Work to be completed:
Transcribe all records, preserving every character.

——————

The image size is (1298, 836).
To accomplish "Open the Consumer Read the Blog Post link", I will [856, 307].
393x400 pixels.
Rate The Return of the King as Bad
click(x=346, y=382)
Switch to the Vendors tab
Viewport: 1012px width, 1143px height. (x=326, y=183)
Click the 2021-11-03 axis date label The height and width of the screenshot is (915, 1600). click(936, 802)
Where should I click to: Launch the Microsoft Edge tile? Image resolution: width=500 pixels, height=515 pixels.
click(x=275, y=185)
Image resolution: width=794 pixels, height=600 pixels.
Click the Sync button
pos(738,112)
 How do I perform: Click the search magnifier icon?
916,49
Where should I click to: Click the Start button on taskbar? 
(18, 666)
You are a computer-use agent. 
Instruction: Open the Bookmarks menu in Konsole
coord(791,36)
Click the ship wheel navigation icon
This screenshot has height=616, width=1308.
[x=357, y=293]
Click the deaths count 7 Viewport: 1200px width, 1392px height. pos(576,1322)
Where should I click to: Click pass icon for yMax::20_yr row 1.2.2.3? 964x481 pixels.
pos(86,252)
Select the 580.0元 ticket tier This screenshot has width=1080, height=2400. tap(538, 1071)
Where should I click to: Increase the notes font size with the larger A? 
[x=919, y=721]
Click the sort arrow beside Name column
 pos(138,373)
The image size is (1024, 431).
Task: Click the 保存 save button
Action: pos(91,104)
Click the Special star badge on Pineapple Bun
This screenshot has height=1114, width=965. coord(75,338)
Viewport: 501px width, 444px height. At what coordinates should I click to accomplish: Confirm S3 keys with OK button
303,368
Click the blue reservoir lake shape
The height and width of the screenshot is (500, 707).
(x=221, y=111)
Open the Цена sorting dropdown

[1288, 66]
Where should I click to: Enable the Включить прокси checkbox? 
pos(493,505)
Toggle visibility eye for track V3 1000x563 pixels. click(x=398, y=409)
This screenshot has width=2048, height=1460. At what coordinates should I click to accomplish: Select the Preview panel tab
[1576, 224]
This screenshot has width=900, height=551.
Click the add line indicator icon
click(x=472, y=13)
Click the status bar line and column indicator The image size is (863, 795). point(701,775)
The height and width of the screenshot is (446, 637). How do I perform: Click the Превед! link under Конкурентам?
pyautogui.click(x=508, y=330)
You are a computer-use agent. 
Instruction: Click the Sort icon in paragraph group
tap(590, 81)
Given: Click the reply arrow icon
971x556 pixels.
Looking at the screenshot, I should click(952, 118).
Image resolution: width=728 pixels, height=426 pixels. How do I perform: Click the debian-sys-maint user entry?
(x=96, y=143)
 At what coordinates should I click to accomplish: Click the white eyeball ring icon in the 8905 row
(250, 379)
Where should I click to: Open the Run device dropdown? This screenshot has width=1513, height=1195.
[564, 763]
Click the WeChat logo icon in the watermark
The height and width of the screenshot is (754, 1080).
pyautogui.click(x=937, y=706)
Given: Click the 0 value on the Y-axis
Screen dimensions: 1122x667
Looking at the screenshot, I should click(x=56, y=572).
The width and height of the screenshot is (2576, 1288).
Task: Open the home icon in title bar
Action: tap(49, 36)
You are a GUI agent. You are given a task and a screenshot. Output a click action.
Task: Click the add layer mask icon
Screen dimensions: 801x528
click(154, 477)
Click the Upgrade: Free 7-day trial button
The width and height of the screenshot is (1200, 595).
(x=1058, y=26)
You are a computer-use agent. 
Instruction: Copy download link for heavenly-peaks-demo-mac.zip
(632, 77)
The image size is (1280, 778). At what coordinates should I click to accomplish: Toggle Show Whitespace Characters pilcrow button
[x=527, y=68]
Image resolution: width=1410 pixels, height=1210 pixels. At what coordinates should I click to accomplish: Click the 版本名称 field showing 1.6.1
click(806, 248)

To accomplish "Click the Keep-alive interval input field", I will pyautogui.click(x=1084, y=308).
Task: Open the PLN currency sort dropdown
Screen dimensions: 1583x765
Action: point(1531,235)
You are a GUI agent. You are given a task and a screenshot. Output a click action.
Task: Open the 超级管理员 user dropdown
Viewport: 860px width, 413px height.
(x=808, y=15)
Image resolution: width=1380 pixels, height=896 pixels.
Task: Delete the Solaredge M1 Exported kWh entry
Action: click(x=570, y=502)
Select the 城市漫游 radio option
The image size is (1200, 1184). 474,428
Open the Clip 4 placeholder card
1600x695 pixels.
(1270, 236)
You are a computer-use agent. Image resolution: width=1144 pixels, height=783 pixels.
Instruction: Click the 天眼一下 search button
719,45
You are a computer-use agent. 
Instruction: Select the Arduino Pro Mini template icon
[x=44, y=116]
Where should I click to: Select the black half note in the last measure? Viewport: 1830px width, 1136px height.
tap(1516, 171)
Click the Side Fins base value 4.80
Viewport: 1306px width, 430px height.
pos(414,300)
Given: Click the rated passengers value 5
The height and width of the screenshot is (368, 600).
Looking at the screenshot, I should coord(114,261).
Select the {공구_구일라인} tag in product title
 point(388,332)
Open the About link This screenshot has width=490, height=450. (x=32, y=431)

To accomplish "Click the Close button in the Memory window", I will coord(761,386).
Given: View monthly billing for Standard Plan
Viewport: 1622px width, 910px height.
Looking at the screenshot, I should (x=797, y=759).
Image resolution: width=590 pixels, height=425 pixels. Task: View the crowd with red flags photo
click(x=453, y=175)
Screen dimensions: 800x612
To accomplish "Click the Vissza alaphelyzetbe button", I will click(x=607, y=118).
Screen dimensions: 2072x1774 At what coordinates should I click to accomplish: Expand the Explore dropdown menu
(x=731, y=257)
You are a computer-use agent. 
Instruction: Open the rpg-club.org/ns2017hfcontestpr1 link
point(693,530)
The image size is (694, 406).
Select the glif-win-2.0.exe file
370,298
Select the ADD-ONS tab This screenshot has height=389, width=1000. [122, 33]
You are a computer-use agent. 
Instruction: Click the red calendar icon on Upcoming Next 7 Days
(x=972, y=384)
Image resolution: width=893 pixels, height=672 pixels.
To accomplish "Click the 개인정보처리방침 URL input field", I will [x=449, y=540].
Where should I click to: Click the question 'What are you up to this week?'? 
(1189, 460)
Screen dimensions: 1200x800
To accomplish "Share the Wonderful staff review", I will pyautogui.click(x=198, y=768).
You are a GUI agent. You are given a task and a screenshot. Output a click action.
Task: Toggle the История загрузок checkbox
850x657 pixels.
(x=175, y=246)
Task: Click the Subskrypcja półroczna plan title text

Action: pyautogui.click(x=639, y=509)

——————

Solution for this task:
The image size is (1298, 836).
To accomplish "Open the Consumer Read the Blog Post link", I will [856, 307].
393x400 pixels.
Rate The Return of the King as Bad
click(x=346, y=382)
Switch to the Vendors tab
Viewport: 1012px width, 1143px height. (x=326, y=183)
Click the 2021-11-03 axis date label The height and width of the screenshot is (915, 1600). click(936, 802)
Where should I click to: Launch the Microsoft Edge tile? Image resolution: width=500 pixels, height=515 pixels.
click(x=275, y=185)
Image resolution: width=794 pixels, height=600 pixels.
Click the Sync button
pos(738,112)
 How do I perform: Click the search magnifier icon?
916,49
Where should I click to: Click the Start button on taskbar? 
(18, 666)
You are a computer-use agent. 
Instruction: Open the Bookmarks menu in Konsole
coord(791,36)
Click the ship wheel navigation icon
This screenshot has height=616, width=1308.
[x=357, y=293]
Click the deaths count 7 Viewport: 1200px width, 1392px height. pos(576,1322)
Where should I click to: Click pass icon for yMax::20_yr row 1.2.2.3? 964x481 pixels.
pos(86,252)
Select the 580.0元 ticket tier This screenshot has width=1080, height=2400. tap(538, 1071)
Where should I click to: Increase the notes font size with the larger A? 
[x=919, y=721]
Click the sort arrow beside Name column
 pos(138,373)
The image size is (1024, 431).
Task: Click the 保存 save button
Action: pos(91,104)
Click the Special star badge on Pineapple Bun
This screenshot has height=1114, width=965. coord(75,338)
Viewport: 501px width, 444px height. At what coordinates should I click to accomplish: Confirm S3 keys with OK button
303,368
Click the blue reservoir lake shape
The height and width of the screenshot is (500, 707).
(x=221, y=111)
Open the Цена sorting dropdown

[1288, 66]
Where should I click to: Enable the Включить прокси checkbox? 
pos(493,505)
Toggle visibility eye for track V3 1000x563 pixels. click(x=398, y=409)
This screenshot has width=2048, height=1460. At what coordinates should I click to accomplish: Select the Preview panel tab
[1576, 224]
This screenshot has width=900, height=551.
Click the add line indicator icon
click(x=472, y=13)
Click the status bar line and column indicator The image size is (863, 795). point(701,775)
The height and width of the screenshot is (446, 637). How do I perform: Click the Превед! link under Конкурентам?
pyautogui.click(x=508, y=330)
You are a computer-use agent. 
Instruction: Click the Sort icon in paragraph group
tap(590, 81)
Given: Click the reply arrow icon
971x556 pixels.
Looking at the screenshot, I should click(952, 118).
Image resolution: width=728 pixels, height=426 pixels. How do I perform: Click the debian-sys-maint user entry?
(x=96, y=143)
 At what coordinates should I click to accomplish: Click the white eyeball ring icon in the 8905 row
(250, 379)
Where should I click to: Open the Run device dropdown? This screenshot has width=1513, height=1195.
[564, 763]
Click the WeChat logo icon in the watermark
The height and width of the screenshot is (754, 1080).
pyautogui.click(x=937, y=706)
Given: Click the 0 value on the Y-axis
Screen dimensions: 1122x667
Looking at the screenshot, I should click(x=56, y=572).
The width and height of the screenshot is (2576, 1288).
Task: Open the home icon in title bar
Action: tap(49, 36)
You are a GUI agent. You are given a task and a screenshot. Output a click action.
Task: Click the add layer mask icon
Screen dimensions: 801x528
click(154, 477)
Click the Upgrade: Free 7-day trial button
The width and height of the screenshot is (1200, 595).
(x=1058, y=26)
You are a computer-use agent. 
Instruction: Copy download link for heavenly-peaks-demo-mac.zip
(632, 77)
The image size is (1280, 778). At what coordinates should I click to accomplish: Toggle Show Whitespace Characters pilcrow button
[x=527, y=68]
Image resolution: width=1410 pixels, height=1210 pixels. At what coordinates should I click to accomplish: Click the 版本名称 field showing 1.6.1
click(806, 248)

To accomplish "Click the Keep-alive interval input field", I will pyautogui.click(x=1084, y=308).
Task: Open the PLN currency sort dropdown
Screen dimensions: 1583x765
Action: point(1531,235)
You are a GUI agent. You are given a task and a screenshot. Output a click action.
Task: Open the 超级管理员 user dropdown
Viewport: 860px width, 413px height.
(x=808, y=15)
Image resolution: width=1380 pixels, height=896 pixels.
Task: Delete the Solaredge M1 Exported kWh entry
Action: click(x=570, y=502)
Select the 城市漫游 radio option
The image size is (1200, 1184). 474,428
Open the Clip 4 placeholder card
1600x695 pixels.
(1270, 236)
You are a computer-use agent. Image resolution: width=1144 pixels, height=783 pixels.
Instruction: Click the 天眼一下 search button
719,45
You are a computer-use agent. 
Instruction: Select the Arduino Pro Mini template icon
[x=44, y=116]
Where should I click to: Select the black half note in the last measure? Viewport: 1830px width, 1136px height.
tap(1516, 171)
Click the Side Fins base value 4.80
Viewport: 1306px width, 430px height.
pos(414,300)
Given: Click the rated passengers value 5
The height and width of the screenshot is (368, 600).
Looking at the screenshot, I should coord(114,261).
Select the {공구_구일라인} tag in product title
 point(388,332)
Open the About link This screenshot has width=490, height=450. (x=32, y=431)

To accomplish "Click the Close button in the Memory window", I will coord(761,386).
Given: View monthly billing for Standard Plan
Viewport: 1622px width, 910px height.
Looking at the screenshot, I should (x=797, y=759).
Image resolution: width=590 pixels, height=425 pixels. Task: View the crowd with red flags photo
click(x=453, y=175)
Screen dimensions: 800x612
To accomplish "Click the Vissza alaphelyzetbe button", I will click(x=607, y=118).
Screen dimensions: 2072x1774 At what coordinates should I click to accomplish: Expand the Explore dropdown menu
(x=731, y=257)
You are a computer-use agent. 
Instruction: Open the rpg-club.org/ns2017hfcontestpr1 link
point(693,530)
The image size is (694, 406).
Select the glif-win-2.0.exe file
370,298
Select the ADD-ONS tab This screenshot has height=389, width=1000. [122, 33]
You are a computer-use agent. 
Instruction: Click the red calendar icon on Upcoming Next 7 Days
(x=972, y=384)
Image resolution: width=893 pixels, height=672 pixels.
To accomplish "Click the 개인정보처리방침 URL input field", I will [x=449, y=540].
Where should I click to: Click the question 'What are you up to this week?'? 
(1189, 460)
Screen dimensions: 1200x800
To accomplish "Share the Wonderful staff review", I will pyautogui.click(x=198, y=768).
You are a GUI agent. You are given a task and a screenshot. Output a click action.
Task: Toggle the История загрузок checkbox
850x657 pixels.
(x=175, y=246)
Task: Click the Subskrypcja półroczna plan title text

Action: pyautogui.click(x=639, y=509)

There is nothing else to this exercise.